● WHAT TO DO
Your answer must be a single number: how many lines of the data include "text".

Items from a dataset:
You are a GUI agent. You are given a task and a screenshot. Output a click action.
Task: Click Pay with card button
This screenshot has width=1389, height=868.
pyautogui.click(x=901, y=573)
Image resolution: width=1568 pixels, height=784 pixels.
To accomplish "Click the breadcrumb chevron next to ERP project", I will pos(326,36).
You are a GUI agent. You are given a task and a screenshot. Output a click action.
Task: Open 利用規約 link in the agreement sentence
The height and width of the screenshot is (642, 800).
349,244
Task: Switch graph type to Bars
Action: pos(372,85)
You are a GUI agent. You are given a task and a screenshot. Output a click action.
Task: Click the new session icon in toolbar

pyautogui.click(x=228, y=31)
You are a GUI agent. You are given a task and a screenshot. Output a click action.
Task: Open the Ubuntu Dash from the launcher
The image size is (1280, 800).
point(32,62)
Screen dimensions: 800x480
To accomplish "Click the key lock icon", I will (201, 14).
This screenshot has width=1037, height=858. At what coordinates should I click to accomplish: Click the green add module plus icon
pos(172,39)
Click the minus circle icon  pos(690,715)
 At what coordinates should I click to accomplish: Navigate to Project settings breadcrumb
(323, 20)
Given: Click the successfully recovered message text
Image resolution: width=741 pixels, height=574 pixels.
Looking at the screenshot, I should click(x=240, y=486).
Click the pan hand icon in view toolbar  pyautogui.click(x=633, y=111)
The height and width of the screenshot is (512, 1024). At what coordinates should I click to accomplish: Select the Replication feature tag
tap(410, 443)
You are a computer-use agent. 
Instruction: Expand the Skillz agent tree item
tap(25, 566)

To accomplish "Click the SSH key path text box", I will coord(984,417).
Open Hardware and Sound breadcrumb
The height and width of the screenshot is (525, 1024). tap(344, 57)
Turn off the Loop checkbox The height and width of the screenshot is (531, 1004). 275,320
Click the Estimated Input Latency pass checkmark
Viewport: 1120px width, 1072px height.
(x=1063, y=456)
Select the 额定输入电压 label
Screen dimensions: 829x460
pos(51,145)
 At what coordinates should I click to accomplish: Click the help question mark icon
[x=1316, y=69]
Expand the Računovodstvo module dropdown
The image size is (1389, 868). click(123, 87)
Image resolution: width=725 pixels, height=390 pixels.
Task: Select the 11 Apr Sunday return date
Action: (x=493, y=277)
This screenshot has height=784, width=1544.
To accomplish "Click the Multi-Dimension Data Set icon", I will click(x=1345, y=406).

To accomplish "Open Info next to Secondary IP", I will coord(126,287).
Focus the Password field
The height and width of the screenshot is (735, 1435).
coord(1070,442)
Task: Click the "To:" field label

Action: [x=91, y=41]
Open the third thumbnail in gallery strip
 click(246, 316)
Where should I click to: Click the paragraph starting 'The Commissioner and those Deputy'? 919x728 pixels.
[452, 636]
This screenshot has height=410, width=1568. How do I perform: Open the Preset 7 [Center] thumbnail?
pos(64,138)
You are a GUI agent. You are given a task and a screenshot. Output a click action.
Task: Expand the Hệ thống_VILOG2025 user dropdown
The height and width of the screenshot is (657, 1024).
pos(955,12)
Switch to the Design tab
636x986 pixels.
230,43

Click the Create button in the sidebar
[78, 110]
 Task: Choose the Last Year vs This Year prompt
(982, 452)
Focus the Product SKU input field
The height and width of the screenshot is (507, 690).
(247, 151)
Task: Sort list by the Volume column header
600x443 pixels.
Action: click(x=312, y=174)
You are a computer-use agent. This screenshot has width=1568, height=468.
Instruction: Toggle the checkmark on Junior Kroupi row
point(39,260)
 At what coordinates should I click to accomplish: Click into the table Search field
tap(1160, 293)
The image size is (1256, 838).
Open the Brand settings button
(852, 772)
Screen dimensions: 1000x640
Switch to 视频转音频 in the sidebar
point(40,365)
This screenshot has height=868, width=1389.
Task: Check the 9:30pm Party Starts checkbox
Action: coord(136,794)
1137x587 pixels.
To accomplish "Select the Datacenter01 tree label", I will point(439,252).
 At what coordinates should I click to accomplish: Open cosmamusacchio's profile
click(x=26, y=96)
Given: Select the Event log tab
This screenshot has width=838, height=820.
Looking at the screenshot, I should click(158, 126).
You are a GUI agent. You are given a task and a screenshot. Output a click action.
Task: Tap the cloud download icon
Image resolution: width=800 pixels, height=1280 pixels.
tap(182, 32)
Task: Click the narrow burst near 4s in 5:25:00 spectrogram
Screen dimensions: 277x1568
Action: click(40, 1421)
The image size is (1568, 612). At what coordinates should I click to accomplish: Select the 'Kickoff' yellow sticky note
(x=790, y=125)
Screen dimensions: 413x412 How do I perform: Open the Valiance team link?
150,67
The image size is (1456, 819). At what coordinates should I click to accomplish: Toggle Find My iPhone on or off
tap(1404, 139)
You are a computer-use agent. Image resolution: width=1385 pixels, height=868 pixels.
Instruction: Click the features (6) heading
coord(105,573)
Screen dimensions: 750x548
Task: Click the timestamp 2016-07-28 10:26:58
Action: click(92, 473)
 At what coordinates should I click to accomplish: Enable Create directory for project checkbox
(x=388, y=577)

● SOLUTION FOR THIS PROBLEM
2